## Enunciado A
De acordo com o texto sobre os cuidadores informais, quantas pessoas conseguiram o reconhecimento do estatuto?

## Texto dado
==================================================

É um “problema gritante”, para o qual “importa delinear estratégias”.
“Estamos a tardar muito a chegar aos cuidadores”
Liliana Gonçalves lamentou que estejamos “a tardar muito” a nível de apoios, “porque também o estatuto, no seu acesso, acaba por limitar muitos daqueles que poderiam ter o seu estatuto reconhecido”. Até à data, de acordo com os últimos dados do Instituto da Segurança Social, cerca de 25 mil pessoas solicitaram o estatuto, mas apenas 1343 conseguiram o seu reconhecimento; nove mi pediram o subsídio de apoio ao cuidador, que chegou a 3672.
Precisa sobretudo de avançar: a medida do descanso ao cuidador, com “regulamentação para uma diferenciação positiva no acesso”, atualmente a beneficiar somente 121 pessoas; apoio financeiro a todos os cuidadores informais (“não podemos ter critérios que venham criar desigualdade e que deixem de fora cuidadores”); o apoio psicológico no terreno, que exige mais profissionais da saúde e do social; o aumento do valor do subsídio, hoje “muito insuficiente para responder àquilo que é a sobrecarga das famílias no cuidar e para as despesas que existem”.
A Associação Nacional de Cuidadores Informais defende igualmente o alargamento do estatuto a outro tipo de cuidadores, que o subsídio deixe de estar sujeito a condição de recursos, mais mudanças no sistema laboral e proteção na reforma, recordando os cuidadores que ficaram sem carreira contributiva e estão mais expostos a situação de pobreza.
Para Liliana Gonçalves, o estatuto “tem que ser simplificado e haver uma campanha a nível nacional, seja através da rádio, seja através da televisão, suportada com pessoas de proximidade”. Um estatuto que “ainda não veio trazer o reconhecimento da pessoa”.

==================================================

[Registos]
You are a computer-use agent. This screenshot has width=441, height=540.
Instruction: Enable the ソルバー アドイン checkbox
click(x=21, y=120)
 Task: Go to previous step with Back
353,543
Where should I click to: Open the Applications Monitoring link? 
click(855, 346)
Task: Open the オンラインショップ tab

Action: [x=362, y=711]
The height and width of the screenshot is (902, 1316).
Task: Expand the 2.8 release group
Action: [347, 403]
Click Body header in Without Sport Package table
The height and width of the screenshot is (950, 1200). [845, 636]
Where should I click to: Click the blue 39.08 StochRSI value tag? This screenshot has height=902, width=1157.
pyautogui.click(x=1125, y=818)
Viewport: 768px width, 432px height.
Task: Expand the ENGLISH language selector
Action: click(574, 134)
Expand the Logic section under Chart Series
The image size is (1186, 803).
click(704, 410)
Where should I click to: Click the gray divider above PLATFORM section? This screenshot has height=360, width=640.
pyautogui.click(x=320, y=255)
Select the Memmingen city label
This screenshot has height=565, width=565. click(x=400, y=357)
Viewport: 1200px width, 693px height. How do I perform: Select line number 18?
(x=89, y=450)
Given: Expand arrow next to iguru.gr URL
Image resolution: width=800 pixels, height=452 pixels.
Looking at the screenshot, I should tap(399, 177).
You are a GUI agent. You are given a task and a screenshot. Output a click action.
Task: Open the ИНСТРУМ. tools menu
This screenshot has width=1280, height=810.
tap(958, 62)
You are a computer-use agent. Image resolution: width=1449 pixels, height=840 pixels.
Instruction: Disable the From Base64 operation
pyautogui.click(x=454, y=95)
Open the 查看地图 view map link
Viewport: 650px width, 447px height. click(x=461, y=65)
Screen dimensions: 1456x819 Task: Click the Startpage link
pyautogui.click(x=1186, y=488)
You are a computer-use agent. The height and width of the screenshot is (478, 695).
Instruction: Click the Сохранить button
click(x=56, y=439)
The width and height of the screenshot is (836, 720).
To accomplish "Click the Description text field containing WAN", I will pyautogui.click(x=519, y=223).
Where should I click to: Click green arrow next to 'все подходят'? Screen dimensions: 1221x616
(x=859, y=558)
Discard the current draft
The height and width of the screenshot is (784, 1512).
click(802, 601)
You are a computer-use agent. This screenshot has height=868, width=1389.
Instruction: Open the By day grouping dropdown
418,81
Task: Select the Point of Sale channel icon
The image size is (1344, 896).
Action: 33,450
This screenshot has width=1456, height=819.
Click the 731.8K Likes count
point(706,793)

==================================================

## Enunciado B
Transcreva as linhas dos registos sem qualquer alteração, começando no início dos registos e terminando depois da linha que contém "will pyautogui.click(x=519, y=223).", ambas incluídas.

## Resposta A
Apenas 1343 pessoas conseguiram o reconhecimento do estatuto.

## Resposta B
You are a computer-use agent. This screenshot has width=441, height=540.
Instruction: Enable the ソルバー アドイン checkbox
click(x=21, y=120)
 Task: Go to previous step with Back
353,543
Where should I click to: Open the Applications Monitoring link? 
click(855, 346)
Task: Open the オンラインショップ tab

Action: [x=362, y=711]
The height and width of the screenshot is (902, 1316).
Task: Expand the 2.8 release group
Action: [347, 403]
Click Body header in Without Sport Package table
The height and width of the screenshot is (950, 1200). [845, 636]
Where should I click to: Click the blue 39.08 StochRSI value tag? This screenshot has height=902, width=1157.
pyautogui.click(x=1125, y=818)
Viewport: 768px width, 432px height.
Task: Expand the ENGLISH language selector
Action: click(574, 134)
Expand the Logic section under Chart Series
The image size is (1186, 803).
click(704, 410)
Where should I click to: Click the gray divider above PLATFORM section? This screenshot has height=360, width=640.
pyautogui.click(x=320, y=255)
Select the Memmingen city label
This screenshot has height=565, width=565. click(x=400, y=357)
Viewport: 1200px width, 693px height. How do I perform: Select line number 18?
(x=89, y=450)
Given: Expand arrow next to iguru.gr URL
Image resolution: width=800 pixels, height=452 pixels.
Looking at the screenshot, I should tap(399, 177).
You are a GUI agent. You are given a task and a screenshot. Output a click action.
Task: Open the ИНСТРУМ. tools menu
This screenshot has width=1280, height=810.
tap(958, 62)
You are a computer-use agent. Image resolution: width=1449 pixels, height=840 pixels.
Instruction: Disable the From Base64 operation
pyautogui.click(x=454, y=95)
Open the 查看地图 view map link
Viewport: 650px width, 447px height. click(x=461, y=65)
Screen dimensions: 1456x819 Task: Click the Startpage link
pyautogui.click(x=1186, y=488)
You are a computer-use agent. The height and width of the screenshot is (478, 695).
Instruction: Click the Сохранить button
click(x=56, y=439)
The width and height of the screenshot is (836, 720).
To accomplish "Click the Description text field containing WAN", I will pyautogui.click(x=519, y=223).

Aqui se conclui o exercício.